North Korea conducted a series of missile launches and nuclear test blasts from July and its leader Kim Yong-Un threatened the United States with annihilation. That, in turn, caused Trump and later his generals to threaten North Korea with nuclear war and China with trade boycott. The EU, China and Russia called on the US to negotiate with North Korea to reduce the risk of war, but it rejected the Trump administration and instead used the UN Security Council to adopt ever tougher sanctions on North Korea. Everyone knew that the sanctions would only aggravate the crisis. 2 million Koreans were killed during the Korean War, and the war has not yet ended. Only a ceasefire agreement has been signed. For North Korea, it was a matter of survival. For Trump, it was a matter of using the tightened security situation in the northeastern region of Asia to increase US arms exports to Japan and South Korea in particular.

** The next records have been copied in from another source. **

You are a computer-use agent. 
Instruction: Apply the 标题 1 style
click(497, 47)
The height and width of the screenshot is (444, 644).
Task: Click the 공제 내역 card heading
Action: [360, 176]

In July, the Trump administration voted down its proposal in Congress to bury Obamacare for the third time. A few weeks later, he got the Republican Party thrown after his statements about the Nazi violence in Charlottesville. In September, therefore, instead went into negotiations with the Democrats for legislation to replace the DACCA legislation that Obama had introduced in 2012 by decree protecting children of illegal immigrants in the United States. The consequence of the deal with the Democrats was that Trump’s own right-wing hinterland was thrown into deep disillusionment. They saw it as a betrayal on the part of Trump about the election promise to throw all illegal immigrants out of the United States – including the children. However, the political key in the process was that the president positioned himself as almost totally politically isolated. Isolated from its right-wing voter base, isolated from the Republican Party, which should formally be his political base, but also isolated from the Democrats who basically hated him like the plague. The president’s narcissism alienated him from his original base and threw him into the arms of his enemies from yesterday. The political amateur proved unable to achieve political results, was unable to understand or formulate politics that required more than 140 characters, but was still the man with his finger on the superpower’s nuclear trigger.
Trump threatened to invade Venezuela in August. Both Secretary of State Tillerson and his security advisers tried to talk him off the plan. In vain. Only when the president of the United States sound states in Latin America a few weeks later also turned his thumb down to Trump’s proposal, it was abandoned. (Trump repeatedly suggested invading Venezuela, stunning top aides – report, Guardian 4/7 2018)
Trump spoke in September as one of the first at the UN General Assembly. The speech was one of a host of threats to countries around the world. Strongest against North Korea, which he threatened with total annihilation. The UN is the organization of peace, and the speech was explicitly contrary to the UN General Assembly Rules of Procedure, which prohibits threats to other countries. Never before in the history of the organization had such an aggressive speech been held. It was greeted by alarming silence from world leaders – except for Israel, which welcomed the threats to Iran. Trump was unable to recall the name of North Korea’s head of state, Kim Jong-un, so this one was referred to as “Rocket Man.” The speech marked that the president was out of educational reach and had managed to isolate the United States from almost every other country in the world. (Donald Trump threatens to ‘totally destroy’ North Korea in UN speech, Guardian 19/9 2017; A blunt, fearful rant: Trump’s UN speech left presidential norms in the dust, Guardian 19/9 2017)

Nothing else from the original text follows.